Платил шестьсот рублей за метр.
Введение получает своё развитие. Герой не дурак – он знает настоящую цену всем этим тряпкам, потому и оперирует уменьшительным значением слова «пальто», вполне по смыслу гармонирующим с откровенно презрительным «барахло», взятым опять-таки в уменьшительном значении. Вот только «шестьсот рублей за метр» явно устарело к 2009 году, надо бы что-нибудь, не столь привязанное к тому или иному времени. И вот новая редакция последней строки четверостишия: «Суконце ой-ёй-ёй за метр». Строка эта уже не привязана к какому-то конкретному времени и прекрасно, тем не менее. характеризует стоимость материала, из которого сшито пальто. Конечно, и тут прицепиться к чему-нибудь можно. Впрочем, какая-нибудь посредственность, подвязавшаяся на ниве поэзии, в любом, самом гениальном стихотворении найдёт к чему прицепиться. Пускай себе цепляется. Свинья грязь найдёт, а поэтическая посредственность, не говоря уже о бездарности, найдёт не только «стихотворную» грязь, но и видимость её.
Впрочем, дальше.
Пальто, исполненное чванства,
Имеет самый гордый вид
И в гардеробе всё пространство
Занять собою норовит.
Ну тут менять, собственно, нечего. Но одно слово я всё-таки заменил: вместо «гардероба» появился более современный «шифоньер».
Двигаемся дальше:
Его округлые глазёнки –
Десяток пуговиц –
глядят
Туда, где съёжился в сторонке
Давно истасканный собрат.
Его предшественник измятый,
(Мой старый друг с давнишних пор).
И вот, уставясь на заплаты,
Обновка повела с собратом
Самодовольный разговор.
Не так уж и скверно. Типичная проза жизни в стихах. Можно было бы оставить без изменений. Но не оставил. Почему? Почувствовал, что в состоянии усилить. И вот, что получилось:
Его округлые глазёнки
(Шестёрка пуговиц) косят
Туда, где съёжился в сторонке
Его потрёпанный собрат,
Его предшественник-коллега,
Заслуженный пенсионер,
Хлебнувший и дождя, и снега –
Моей обнове не в пример.
Годами чёрными помятый,
Мой старый друг с голодных пор,
Знакомый с молью и заплатой…
И мой студенческий позор.
А ведь выразительней вышло. Значит, верно почувствовал, а, стало быть, дала о себе знать та самая поэтическая эманация. Вот тут-то некий пиит вполне может воскликнуть:
– Да где вы нашли поэзию в этих строчках? Примитивная бытовщина!
И невдомёк нашему воображаемому гению поэзии (в перспективе, разумеется), что поэзия весьма многообразна, или, выражаясь математически, весьма многомерна.
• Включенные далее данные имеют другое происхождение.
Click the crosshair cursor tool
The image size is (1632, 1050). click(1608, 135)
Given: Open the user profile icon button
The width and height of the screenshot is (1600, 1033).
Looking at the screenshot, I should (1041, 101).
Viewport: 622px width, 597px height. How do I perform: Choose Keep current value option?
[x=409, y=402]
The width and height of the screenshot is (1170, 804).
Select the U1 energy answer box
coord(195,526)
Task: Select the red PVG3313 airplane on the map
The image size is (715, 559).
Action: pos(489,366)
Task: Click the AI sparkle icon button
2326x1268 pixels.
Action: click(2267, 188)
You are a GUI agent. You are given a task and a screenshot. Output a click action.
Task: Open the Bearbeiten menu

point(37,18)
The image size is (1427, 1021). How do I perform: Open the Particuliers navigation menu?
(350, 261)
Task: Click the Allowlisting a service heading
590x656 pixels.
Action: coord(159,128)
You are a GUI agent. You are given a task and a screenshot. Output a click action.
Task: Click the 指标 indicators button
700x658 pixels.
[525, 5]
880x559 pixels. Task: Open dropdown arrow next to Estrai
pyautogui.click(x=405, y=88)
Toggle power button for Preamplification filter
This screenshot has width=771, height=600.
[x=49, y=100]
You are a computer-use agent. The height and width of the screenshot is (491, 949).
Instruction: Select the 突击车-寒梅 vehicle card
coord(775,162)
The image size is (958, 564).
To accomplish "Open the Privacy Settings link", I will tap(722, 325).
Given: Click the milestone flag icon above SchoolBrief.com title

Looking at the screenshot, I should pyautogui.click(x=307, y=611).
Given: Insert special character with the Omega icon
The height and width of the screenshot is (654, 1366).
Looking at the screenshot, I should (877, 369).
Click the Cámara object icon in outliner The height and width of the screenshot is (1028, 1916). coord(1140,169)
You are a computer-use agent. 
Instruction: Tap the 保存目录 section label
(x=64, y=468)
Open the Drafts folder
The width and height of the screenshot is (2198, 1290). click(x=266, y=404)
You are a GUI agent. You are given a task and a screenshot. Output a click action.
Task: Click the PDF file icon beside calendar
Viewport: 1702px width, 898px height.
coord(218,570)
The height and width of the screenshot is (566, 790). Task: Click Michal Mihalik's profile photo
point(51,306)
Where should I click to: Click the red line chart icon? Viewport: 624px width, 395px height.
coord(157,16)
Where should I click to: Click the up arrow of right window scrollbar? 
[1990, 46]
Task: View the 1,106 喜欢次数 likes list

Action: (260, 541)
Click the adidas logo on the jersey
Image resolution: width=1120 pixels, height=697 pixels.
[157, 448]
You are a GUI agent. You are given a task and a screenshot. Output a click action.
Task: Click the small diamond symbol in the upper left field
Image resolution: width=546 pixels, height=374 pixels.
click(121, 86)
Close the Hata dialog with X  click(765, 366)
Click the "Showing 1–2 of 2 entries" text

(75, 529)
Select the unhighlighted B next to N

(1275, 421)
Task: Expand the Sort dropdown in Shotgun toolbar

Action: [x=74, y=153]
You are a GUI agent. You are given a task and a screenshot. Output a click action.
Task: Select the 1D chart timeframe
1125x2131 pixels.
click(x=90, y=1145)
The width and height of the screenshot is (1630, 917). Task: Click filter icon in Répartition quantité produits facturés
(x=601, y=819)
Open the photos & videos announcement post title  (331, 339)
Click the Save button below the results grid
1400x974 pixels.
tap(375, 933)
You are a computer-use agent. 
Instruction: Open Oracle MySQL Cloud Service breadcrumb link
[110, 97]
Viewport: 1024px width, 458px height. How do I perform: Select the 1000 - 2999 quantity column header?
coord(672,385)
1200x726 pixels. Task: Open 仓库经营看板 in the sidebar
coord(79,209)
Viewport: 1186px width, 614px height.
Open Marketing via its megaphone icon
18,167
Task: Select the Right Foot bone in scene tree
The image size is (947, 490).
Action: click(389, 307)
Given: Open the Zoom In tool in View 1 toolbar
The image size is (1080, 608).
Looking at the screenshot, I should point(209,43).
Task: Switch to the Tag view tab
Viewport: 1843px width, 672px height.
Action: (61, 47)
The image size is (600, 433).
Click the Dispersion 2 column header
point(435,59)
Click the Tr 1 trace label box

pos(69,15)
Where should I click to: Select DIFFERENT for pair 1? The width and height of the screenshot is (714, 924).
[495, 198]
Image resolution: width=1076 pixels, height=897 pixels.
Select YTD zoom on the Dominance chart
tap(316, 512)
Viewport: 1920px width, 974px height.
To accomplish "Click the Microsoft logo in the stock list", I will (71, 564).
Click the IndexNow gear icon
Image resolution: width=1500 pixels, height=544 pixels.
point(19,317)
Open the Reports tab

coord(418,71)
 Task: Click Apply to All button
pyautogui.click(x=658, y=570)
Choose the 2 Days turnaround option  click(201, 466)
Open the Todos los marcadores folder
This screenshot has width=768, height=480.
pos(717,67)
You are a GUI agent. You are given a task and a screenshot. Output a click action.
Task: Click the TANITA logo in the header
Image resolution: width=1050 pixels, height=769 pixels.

Есть лирическая поэзия, есть эпическая поэзия, есть ироническая поэзия, есть поэзия для детей и есть, наконец, поэзия сатирическая. Иногда некоторые из них могут соседствовать, в одном и том же произведении, взаимопроникать друг в друга. В вышеприведенных двенадцати строчках явно видны элементы сатирической поэзии в сочетанием с элементами поэзии гражданской, тесно связанной социальным негодованием, подстёгнутым сатирическими уколами, не лишёнными, надеюсь, выразительности. Поэзия, смею заявить, не только высокие любовные переживания или переживания, связанные с восприятием природы, но это и
«Полу-милорд, полу-невежда,
К тому ж ещё полу-подлец!
Но тут однако ж есть надежда,
Что полным будет наконец».
Словом, остроумие в стихах – тоже поэзия.